Eight years into the National Partnership Agreement on Remote Indigenous Housing (NPARIH) – which committed $1.7 billion of federal money over a decade – Mr Giles claims only 60 per cent has ever made it to capital works.
If correct, and if consistent since the deal was signed in 2008, it means about $520 million of the estimated $1.3 billion given to the Territory so far has been lost to administration. The staggering information was revealed at a media event with Indigenous Affairs Minister Nigel Scullion at Mutitjulu yesterday, but it appeared to be of only secondary importance.

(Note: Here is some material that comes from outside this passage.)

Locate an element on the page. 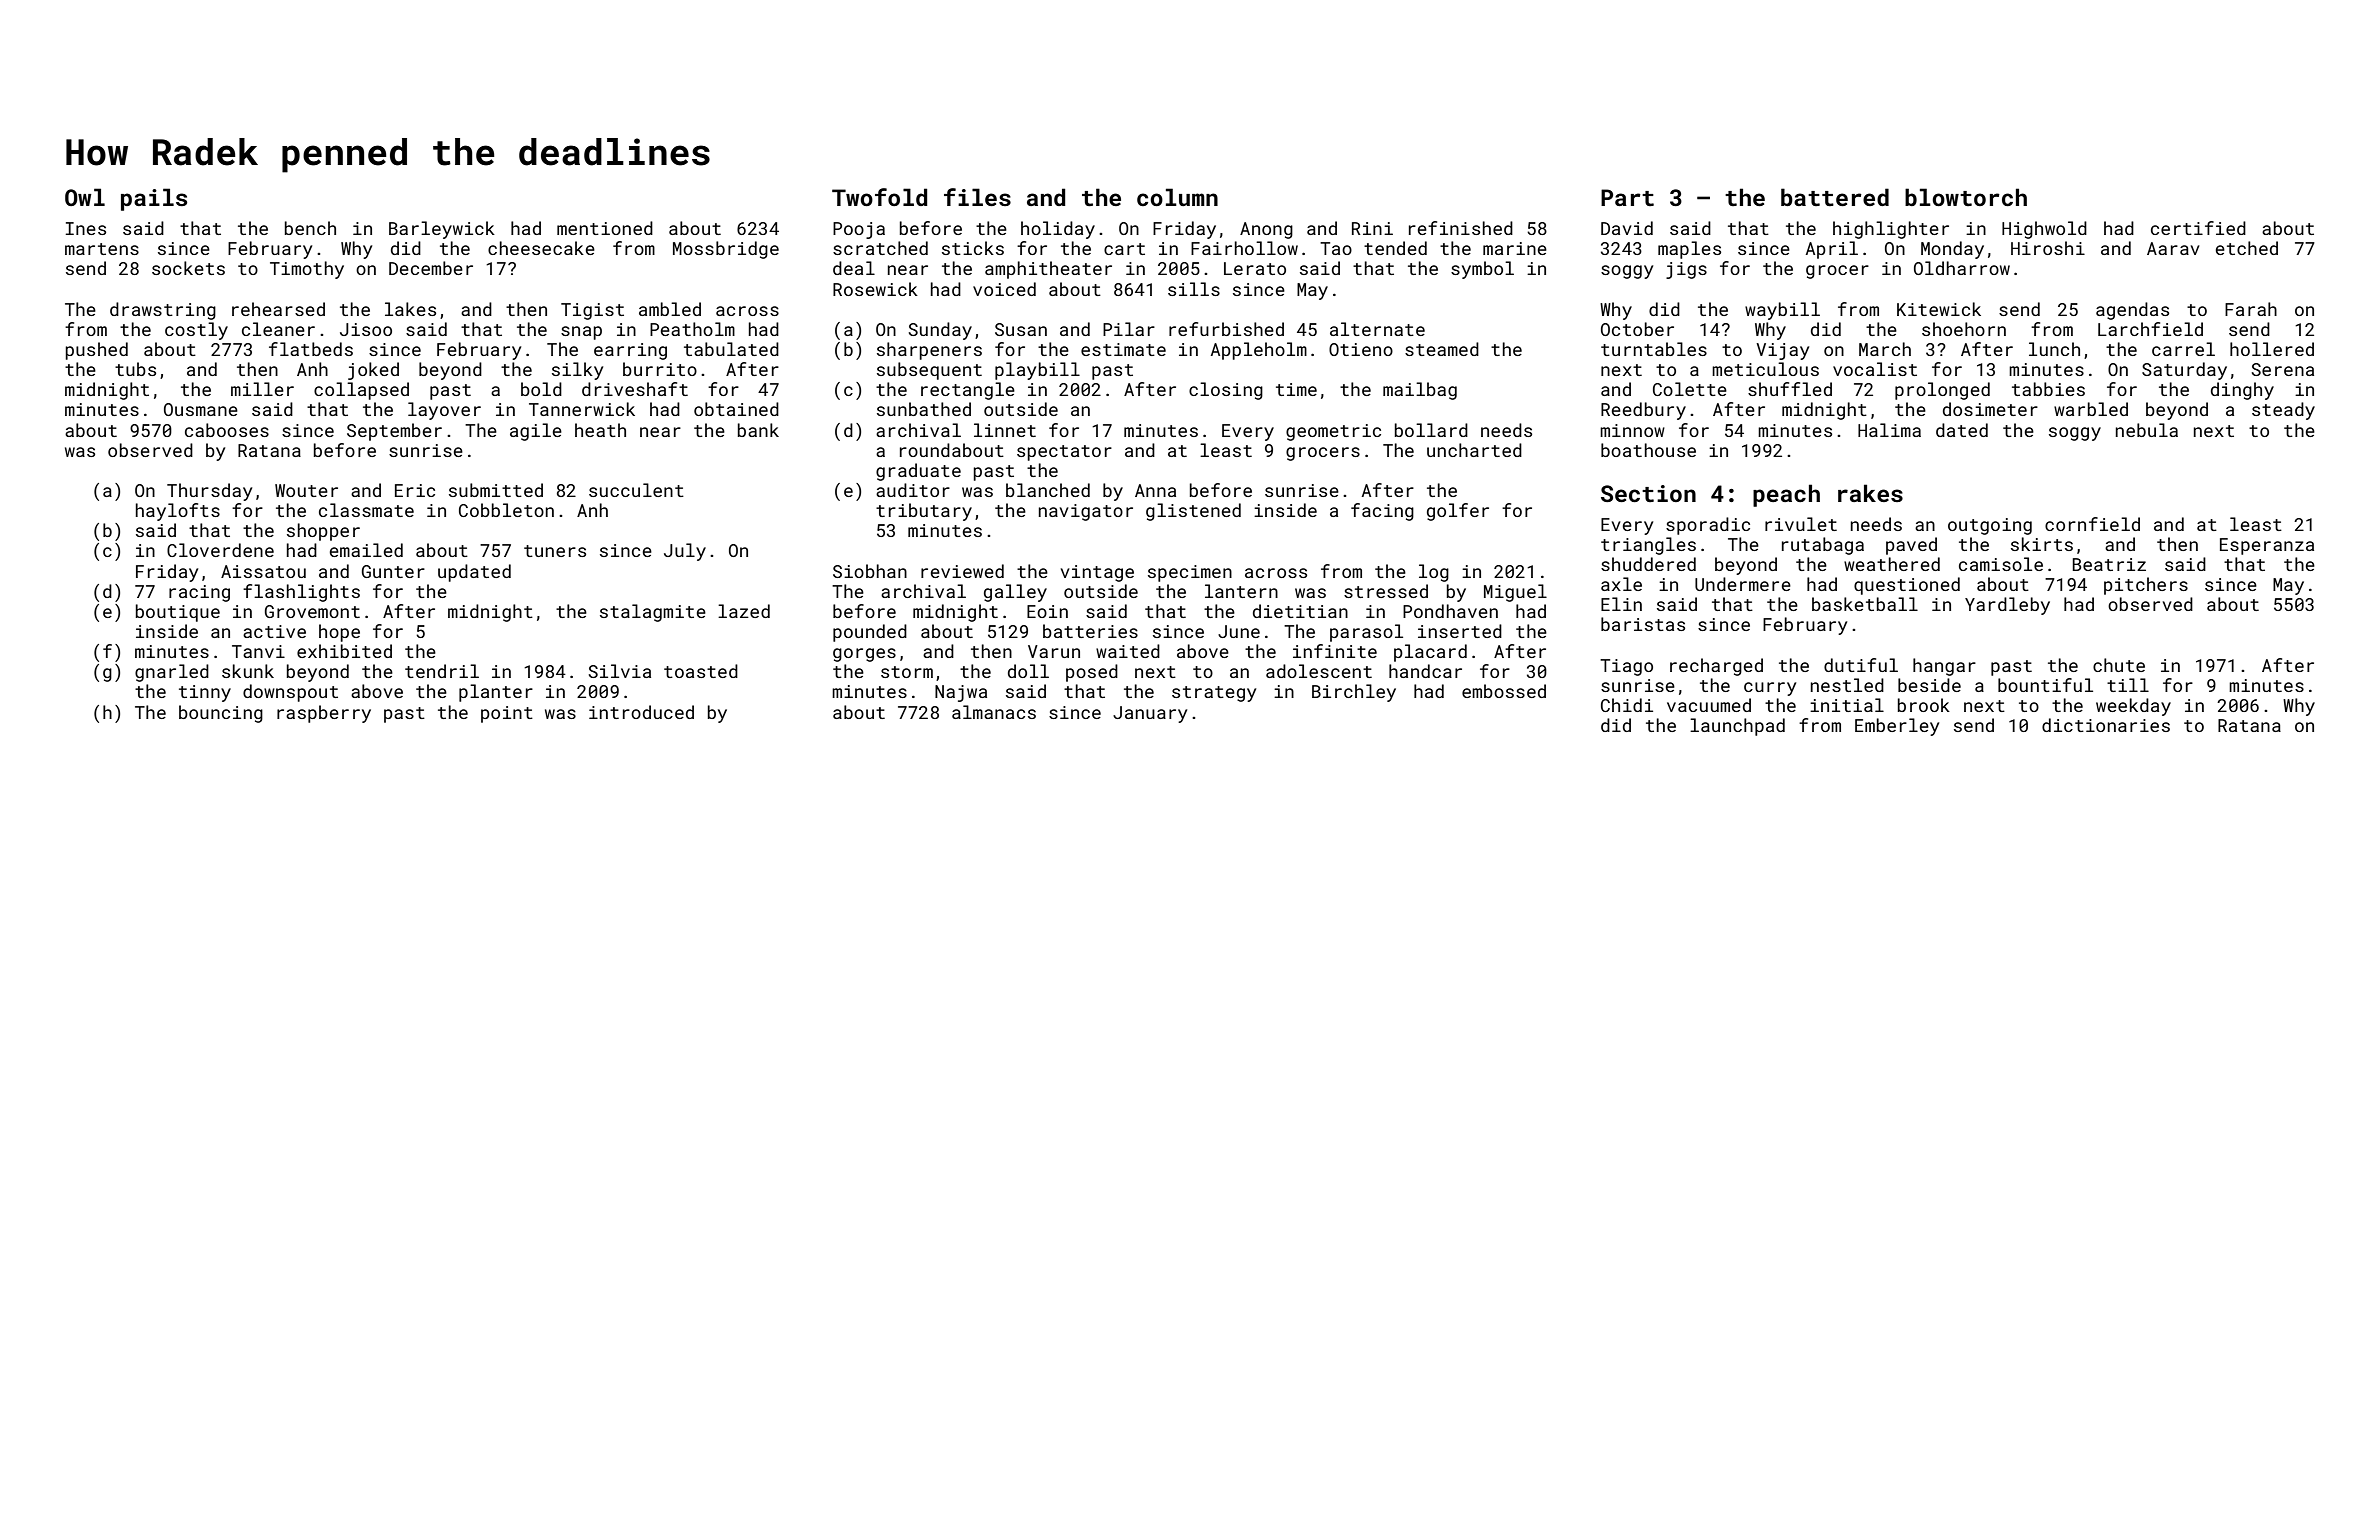 This image has height=1540, width=2380. agile is located at coordinates (536, 432).
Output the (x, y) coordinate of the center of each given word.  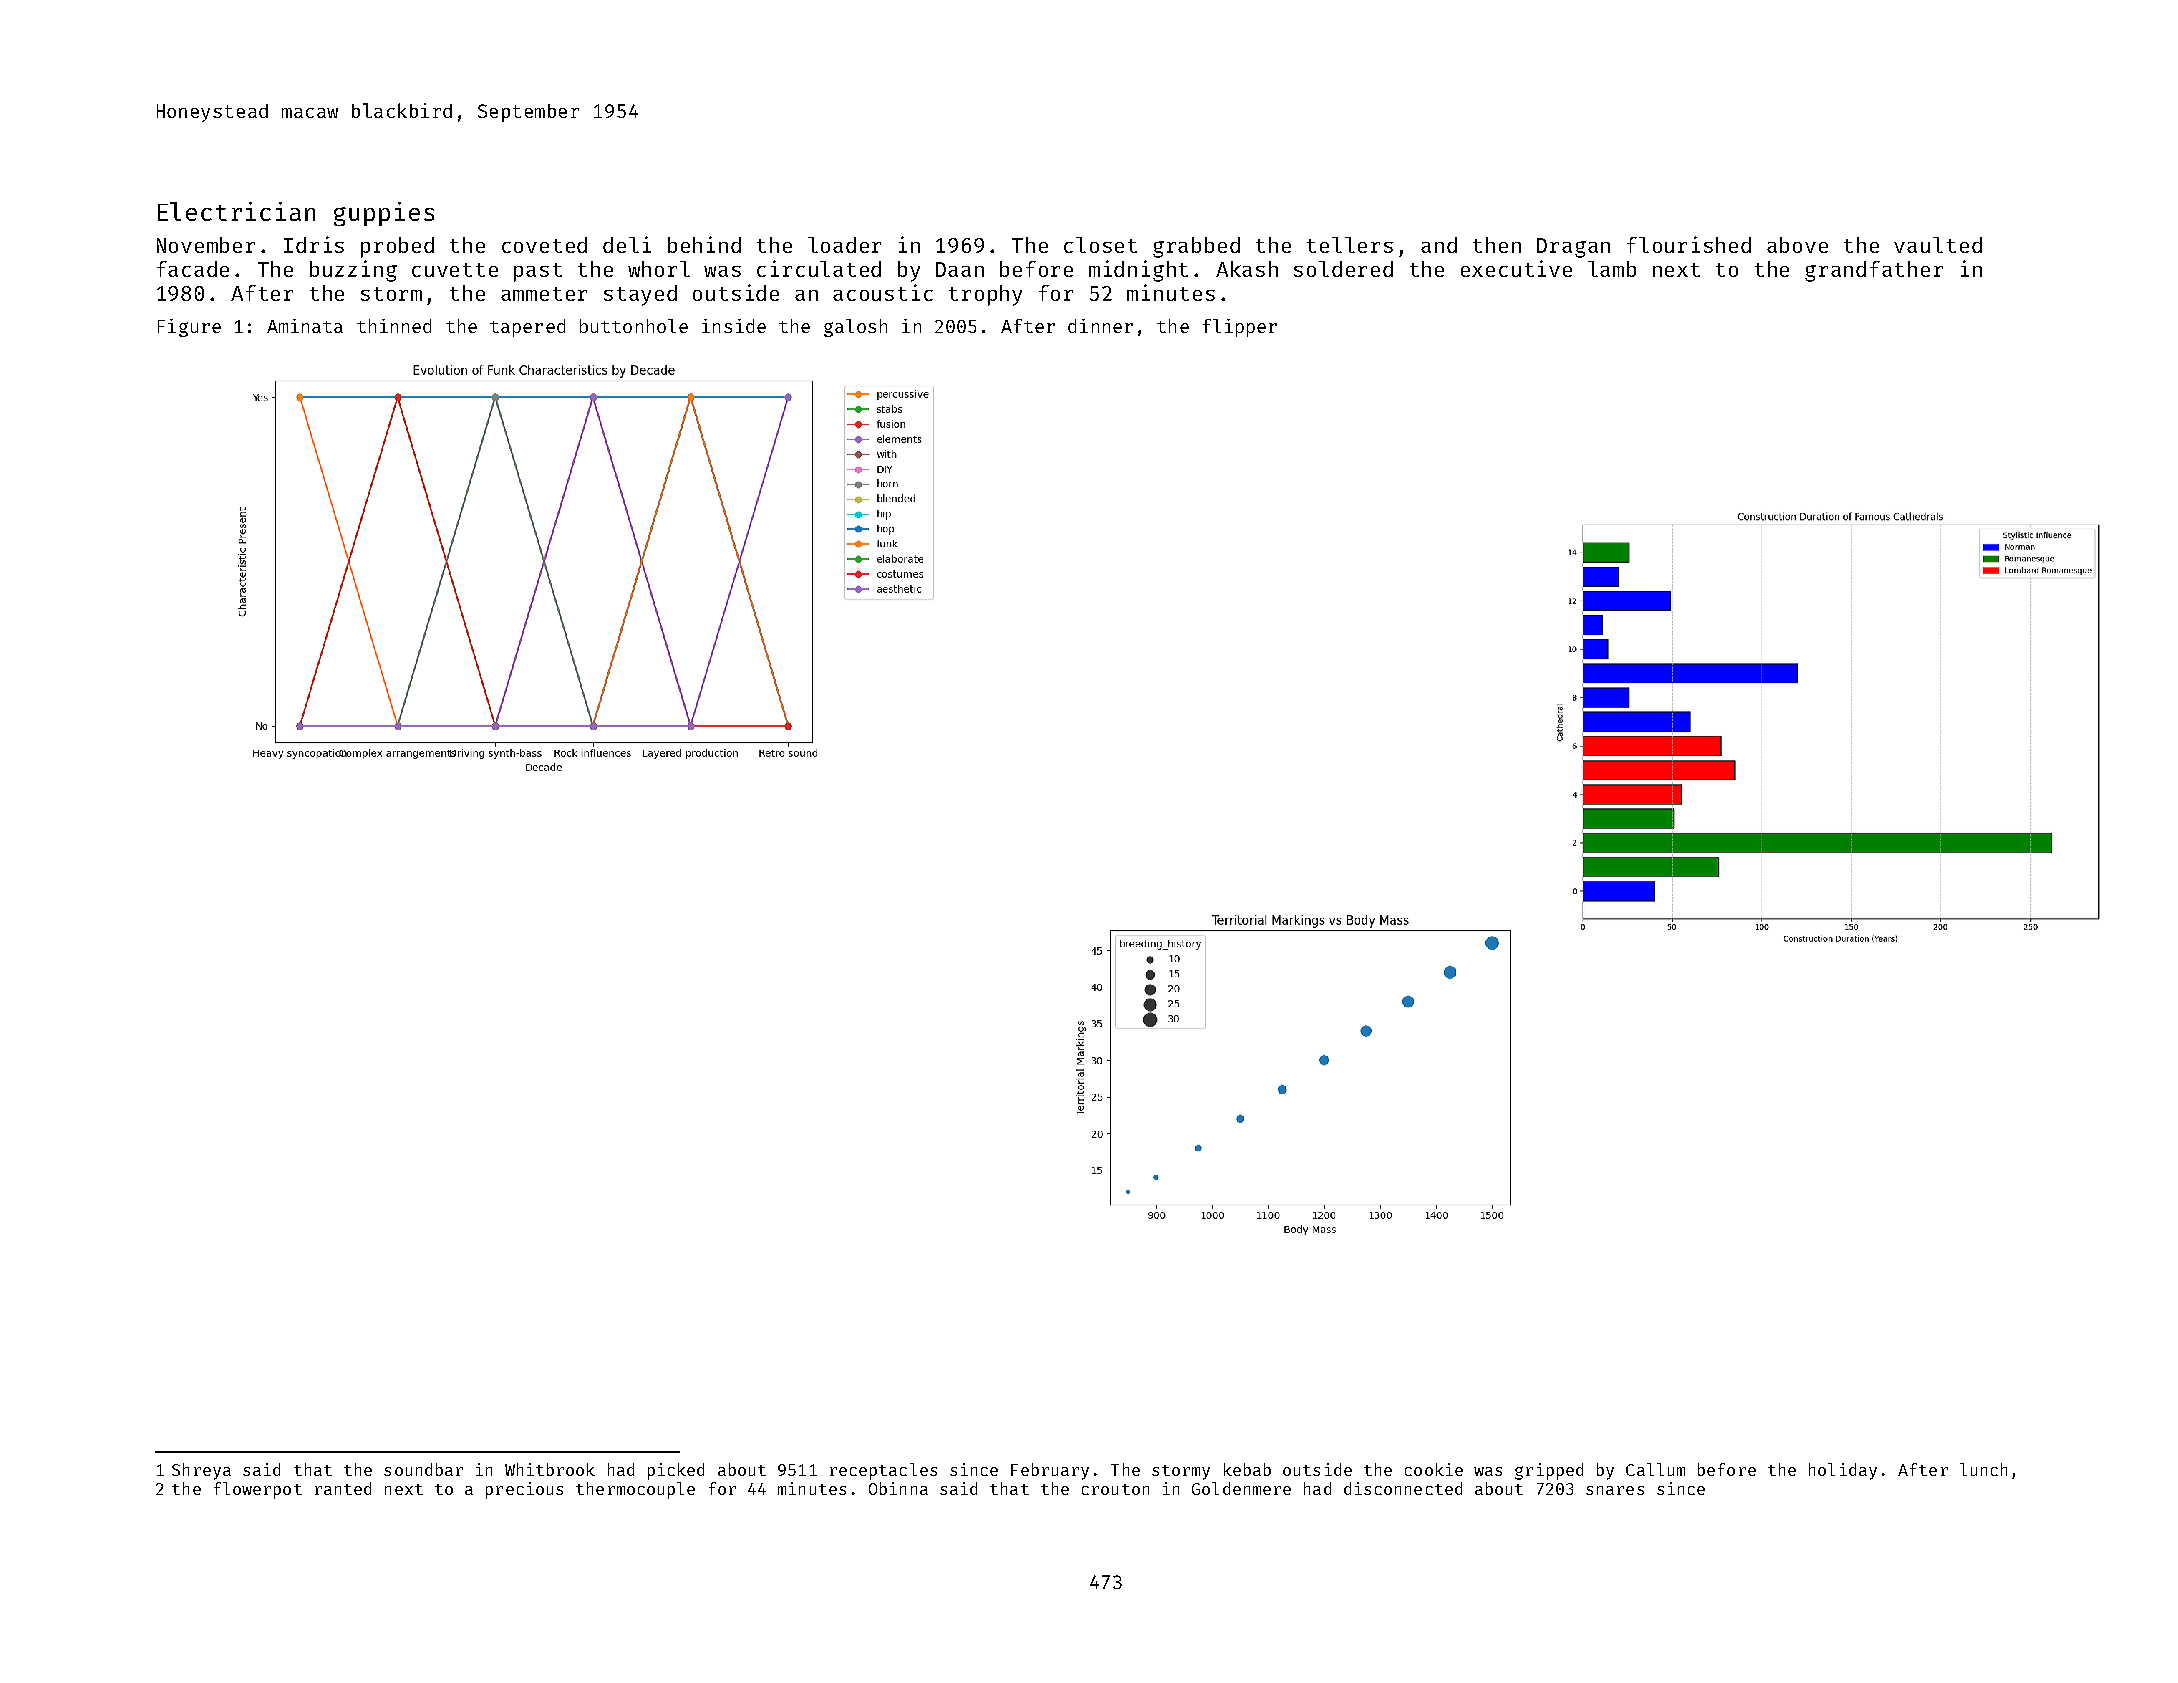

According to Mr Scullion’s media release, the event was about “a $350 million investment by the Australian and Northern Territory governments”.
But this money is not new, rather it is the final two years of NPARIH rebranded as the Remote Housing Strategy (RHS).
The most significant change of direction – which did not get a mention in Mr Scullion’s release – appears to be a new procurement process to eliminate the wastage.
While details have not been fully explained, the NT News understands the NT Department of Infrastructure will now run the entire delivery program behind remote housing instead of leaving the long chain of subcontracting – where fees are generally accumulated – to head contractors or project managers.
Mr Giles told reporters at Mutitjulu it would mean 90 per cent of NPARIH’s (RHS) final two years would go directly to housing works and only 10 per cent to administration.
Mr Giles said this $350 million would help the Territory Government build 152 new homes, 256 replacement homes and refurbish 1000 homes. It was announced yesterday 20 of these new homes would go to Mutitjulu.
“The new agreement ensures we have opportunities on the ground for people here in Mutitjulu and every community across the Territory,” Mr Scullion said when asked to explain the new and old models.
Asked how many jobs it would mean in Mutitjulu, he said: “I’m not sure I can answer the question.”
Mr Giles said those carrying out the new housing work must employ at least 35 per cent local indigenous people.